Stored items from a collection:
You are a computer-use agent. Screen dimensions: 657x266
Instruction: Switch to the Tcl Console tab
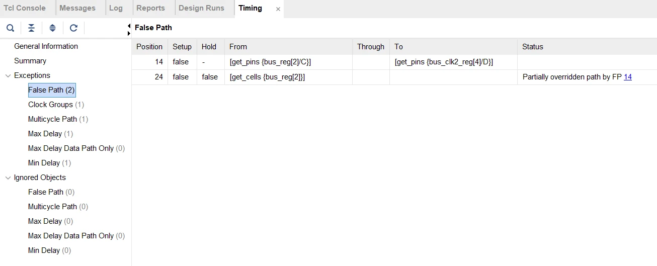click(25, 8)
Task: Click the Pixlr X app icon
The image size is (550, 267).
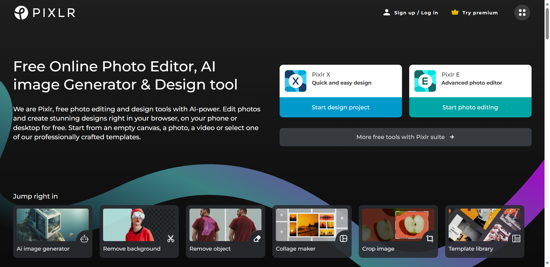Action: (x=295, y=81)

What is being asked:
Begin with the line that contains "Instruction: Switch to the Tcl Console tab" and repeat every line through the end of the data, exactly and only those lines, leaving out the pictures.

Answer to the problem:
Instruction: Switch to the Tcl Console tab
click(25, 8)
Task: Click the Pixlr X app icon
The image size is (550, 267).
Action: (x=295, y=81)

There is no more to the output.